Start of Block

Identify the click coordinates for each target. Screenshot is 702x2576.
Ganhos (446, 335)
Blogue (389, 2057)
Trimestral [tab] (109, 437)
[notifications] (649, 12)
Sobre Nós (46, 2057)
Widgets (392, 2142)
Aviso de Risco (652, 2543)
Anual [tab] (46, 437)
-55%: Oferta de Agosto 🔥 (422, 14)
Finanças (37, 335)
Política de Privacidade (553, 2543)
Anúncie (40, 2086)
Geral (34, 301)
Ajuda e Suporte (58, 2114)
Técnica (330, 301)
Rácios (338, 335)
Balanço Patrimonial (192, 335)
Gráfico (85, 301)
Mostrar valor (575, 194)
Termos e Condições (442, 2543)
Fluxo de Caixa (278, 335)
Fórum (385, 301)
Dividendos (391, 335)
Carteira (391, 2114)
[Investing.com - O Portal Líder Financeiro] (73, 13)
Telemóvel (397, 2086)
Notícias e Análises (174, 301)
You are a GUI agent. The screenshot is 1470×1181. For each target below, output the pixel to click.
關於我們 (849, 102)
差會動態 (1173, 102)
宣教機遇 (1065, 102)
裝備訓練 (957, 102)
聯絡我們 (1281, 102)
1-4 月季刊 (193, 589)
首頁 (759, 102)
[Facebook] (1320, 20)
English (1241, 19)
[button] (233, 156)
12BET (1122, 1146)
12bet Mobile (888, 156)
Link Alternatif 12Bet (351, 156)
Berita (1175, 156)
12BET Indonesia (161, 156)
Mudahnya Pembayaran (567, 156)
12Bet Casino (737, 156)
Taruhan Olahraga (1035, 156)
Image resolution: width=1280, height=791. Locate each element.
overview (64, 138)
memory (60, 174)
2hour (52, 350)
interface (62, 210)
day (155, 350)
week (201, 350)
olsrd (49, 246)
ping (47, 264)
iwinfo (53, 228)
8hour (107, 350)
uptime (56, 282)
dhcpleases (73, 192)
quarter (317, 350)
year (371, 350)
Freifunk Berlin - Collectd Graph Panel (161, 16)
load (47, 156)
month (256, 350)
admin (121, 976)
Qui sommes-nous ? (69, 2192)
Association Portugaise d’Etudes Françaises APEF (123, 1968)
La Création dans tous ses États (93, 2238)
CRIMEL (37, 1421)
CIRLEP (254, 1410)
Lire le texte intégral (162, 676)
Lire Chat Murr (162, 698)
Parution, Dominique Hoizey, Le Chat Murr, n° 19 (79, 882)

End of Block

INSTRUCTIONS FOR THE TASK:
Begin with the line that has "[notifications] (649, 12)" in the listing above and end after the line that has "12BET Indonesia (161, 156)"; output those lines exactly.

TASK ANSWER:
[notifications] (649, 12)
Sobre Nós (46, 2057)
Widgets (392, 2142)
Aviso de Risco (652, 2543)
Anual [tab] (46, 437)
-55%: Oferta de Agosto 🔥 (422, 14)
Finanças (37, 335)
Política de Privacidade (553, 2543)
Anúncie (40, 2086)
Geral (34, 301)
Ajuda e Suporte (58, 2114)
Técnica (330, 301)
Rácios (338, 335)
Balanço Patrimonial (192, 335)
Gráfico (85, 301)
Mostrar valor (575, 194)
Termos e Condições (442, 2543)
Fluxo de Caixa (278, 335)
Fórum (385, 301)
Dividendos (391, 335)
Carteira (391, 2114)
[Investing.com - O Portal Líder Financeiro] (73, 13)
Telemóvel (397, 2086)
Notícias e Análises (174, 301)
You are a GUI agent. The screenshot is 1470×1181. For each target below, output the pixel to click.
關於我們 (849, 102)
差會動態 (1173, 102)
宣教機遇 (1065, 102)
裝備訓練 (957, 102)
聯絡我們 (1281, 102)
1-4 月季刊 (193, 589)
首頁 (759, 102)
[Facebook] (1320, 20)
English (1241, 19)
[button] (233, 156)
12BET (1122, 1146)
12bet Mobile (888, 156)
Link Alternatif 12Bet (351, 156)
Berita (1175, 156)
12BET Indonesia (161, 156)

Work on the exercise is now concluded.